Baroshki's mother told NRT that she hoped that the court that convicted him on the other charges will order his release, while his brother called on the authorities to transfer him out of the Asayish detention facility in Erbil where he is being held to a prison in Duhok run by the Ministry of Labour and Social Affairs.
A teacher by profession, Barwari was first arrested in May
2020 on the morning of a protest he helped organize in Duhok city.
Approximately 100 people were later arrested at the demonstration itself. He
was released after fifteen days in jail.
As economic conditions deteriorated over the summer and
public frustration mounted over the Kurdistan Regional Government's (KRG) handling of the crisis,
Barwari and Baroshki were both arrested on August 18 as a way to prevent well-known local figures from publicly criticizing the authorities.
In subsequent weeks, dozens of journalists and activists were arrested in Duhok by the local security forces, which are controlled by the Kurdistan Democratic Party (KDP), as part of a broader crackdown.
The arrests and subsequent trials of the journalists and activists are widely seen as politically motivated with foreign diplomats and rights groups raising serious concerns about violations of due process, the defendants' rights and the conditions of their imprisonment, and judicial independence.
The situation has seriously hurt the Kurdistan Region's reputation on the world stage as it sought to fend off criticism of its human rights record.
Foreign and local watchdogs have expressed alarm about the
deterioration of freedom of the press and expression in the Kurdistan Region
since Prime Minister Masrour Barzani, who is a senior KDP official, took office
in July 2019.
According to the Metro Center for Journalists’ Rights and
Advocacy there were at least 385 violations against 291 journalists and media
agencies during 2020, including assaults, arrests, office closures, and
harassing lawsuits.
In February, journalists Sherwan Sherwani, Guhdar Zebari, and Ayaz Karam and activists Shvan Saeed and Hariwan Issa were convicted on the same national security charges initially faced by Barwari and Baroshki and sentenced to six years in prison.
Higher courts twice denied their appeals and they remain behind bars.

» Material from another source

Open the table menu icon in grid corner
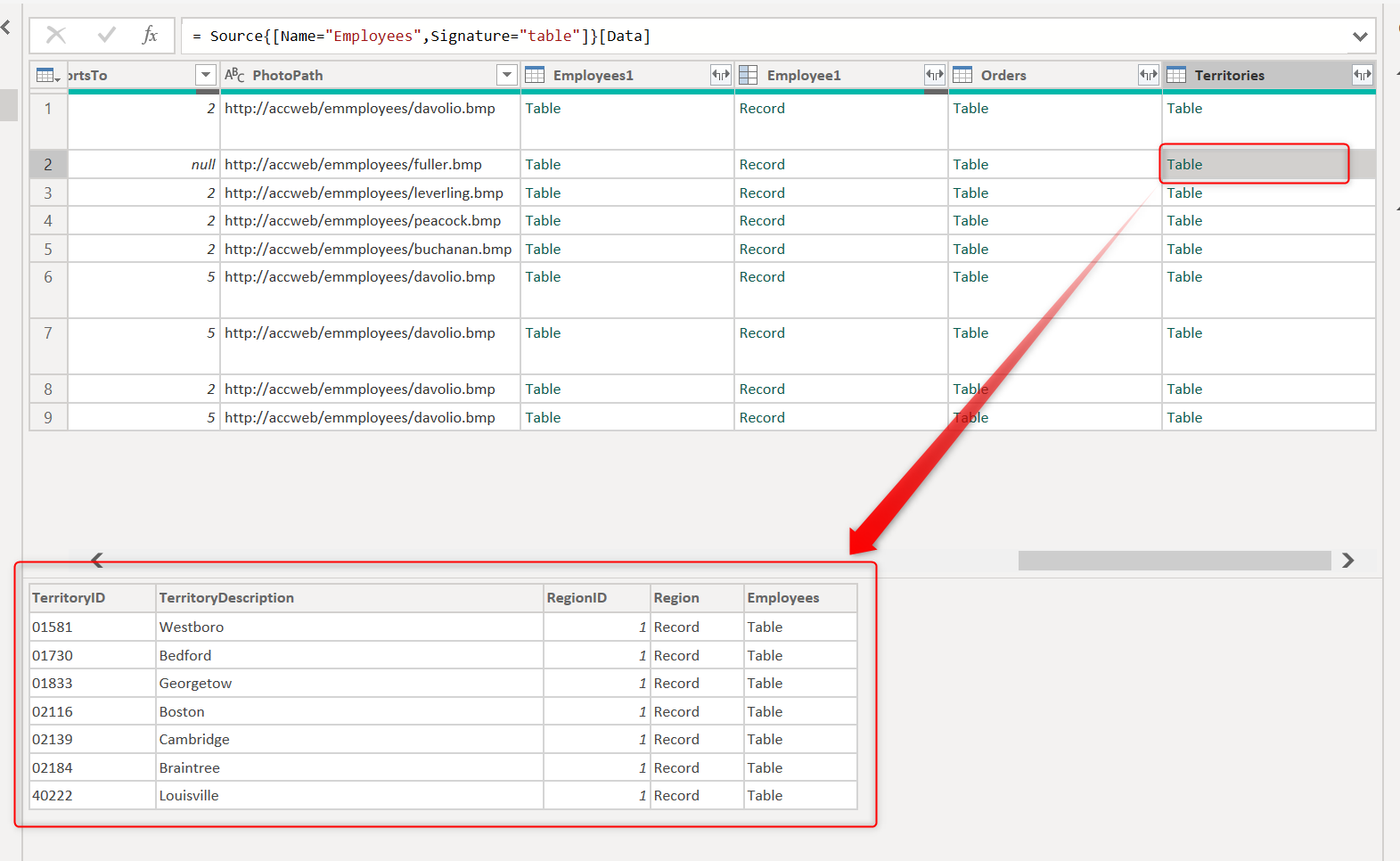The image size is (1400, 861). 48,76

Journalist Qaraman Shukri was sentenced to seven years in prison on the same charges in a secret trial earlier this summer.
Dozens of others who were arrested last year continue to languish in pre-trial detention.
Activists Masoud Ali, Sherwan Taha, Bandawar Ayub, and
Kargar Abbas are set to go to trial on the national security charges on
Wednesday and activists and teachers Amr Khalid, Sleman Kamal, Sleman Musa,
Jamal Khalil and Firsat Ahmed will have a separate trial on Thursday.